Es interesante señalar que el origen francés del episodio no es casual porque, en esos años, se vivió en la zona de Labourd (País Vasco francés) una feroz caza de brujas y habitantes de las aldeas del lado sur de los Pirineos acudieron a las ejecuciones en Bayona. Esta locura se desató a instancias del juez Pierre de Lancré y, sólo en 1609, murieron cien personas acusadas de brujería y varios cientos en el siguiente año. Ahí dio comienzo una serie ininterrumpida de procesos, en Francia, que duraría un siglo.

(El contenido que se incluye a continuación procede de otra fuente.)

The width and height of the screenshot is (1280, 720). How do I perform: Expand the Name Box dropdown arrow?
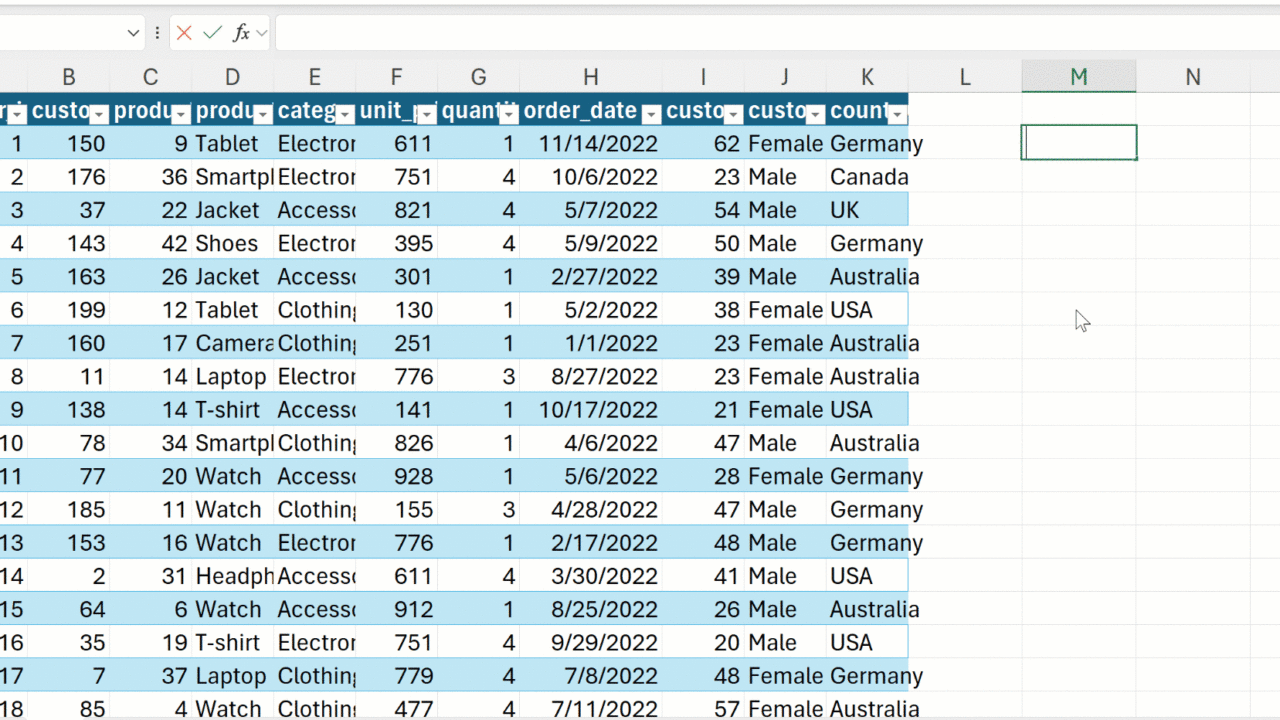point(133,33)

Otro dato de cómo se expandió la ofuscación brujeril es que las autoridades religiosas, al tener las primeras noticias, creyendo que se adelantaban a los acontecimientos, ordenaron a los párrocos predicar contra el peligro de la brujería. Consiguiendo dar más visibilidad, y verosimilitud, a un fenómeno que no la tenía. El mismo Auto de Fe de Logroño fue un acontecimiento que congregó a varios miles de personas que acudieron a ver la ejecución y contribuyeron a su difusión. La propagación fue mucho más intensa, y explica la cantidad de menores de edad implicados, porque también hubo una epidemia, por decirlo así, de sueños o pesadillas recurrentes. Cuanto más calaba la obsesión en los habitantes de las aldeas afectadas, más eran los que soñaban que eran transportados volando a los aquelarres. Incluso la visita del inquisidor Salazar y Frías fue, en un principio, parte del problema porque su misión original era, no lo olvidemos, anunciar medidas de gracia a los arrepentidos y delatores. Lo que ocurrió es que este hombre no dejó de observar la situación y sacar sus propias conclusiones. Tal y como él lo explicó, no hubo brujería ni embrujados hasta que se empezó a hablar de ello. Y desapareció cuando dejaron de hablar del asunto a todas horas.
Ese fue el momento clave que explica la diferencia española en los procesos de brujería. Se tiene constancia de alguno más (incluso a finales del siglo XVIII) se supone que por parte de algún inquisidor reacio a ponerse al día con las novedades de dos siglos antes. Pero, a partir de ese momento, el que interviniera la Inquisición, en uno de estos casos, era un seguro de vida para los implicados. Porque la superstición no desapareció (aún está por aquí, no lo olvidemos) y alentó a turbas enfurecidas que se tomaron la justicia por su mano. Autoridades civiles, con más poder que conocimiento, también participaron a veces.
De lo que no hay duda es que no se realizaron más macro procesos como el de Logroño. Algo que, sin embargo, fue la tónica en otros lugares europeos como Inglaterra, Suecia o los países de habla alemana donde las víctimas mortales, acusadas de brujería, se cuentan por decenas de miles. Lo mismo que en América del Norte donde el caso de las Brujas de Salem ocurrió casi ochenta años después del riojano.